What the task asks: With the line containing "Given: Click the" as the start and the line containing "You are a GUI" as the end, transcribe that span of the entries below exactly, including both.

Task inputs:
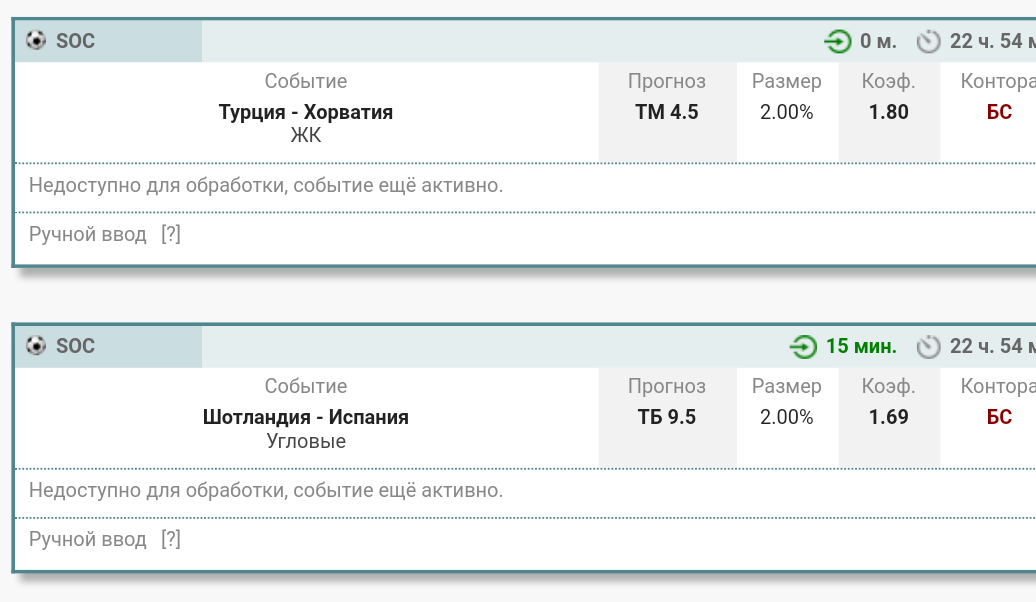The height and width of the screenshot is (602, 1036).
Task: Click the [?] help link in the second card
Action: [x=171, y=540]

* * *

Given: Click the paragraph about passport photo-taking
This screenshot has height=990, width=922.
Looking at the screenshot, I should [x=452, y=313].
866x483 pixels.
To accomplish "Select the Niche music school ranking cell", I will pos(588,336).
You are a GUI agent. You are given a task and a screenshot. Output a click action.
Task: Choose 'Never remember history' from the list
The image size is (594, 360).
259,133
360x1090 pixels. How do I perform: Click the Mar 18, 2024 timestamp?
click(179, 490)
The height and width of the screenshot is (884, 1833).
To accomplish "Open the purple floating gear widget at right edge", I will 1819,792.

Task result:
Given: Click the paragraph about passport photo-taking
This screenshot has height=990, width=922.
Looking at the screenshot, I should [x=452, y=313].
866x483 pixels.
To accomplish "Select the Niche music school ranking cell", I will pos(588,336).
You are a GUI agent. You are given a task and a screenshot. Output a click action.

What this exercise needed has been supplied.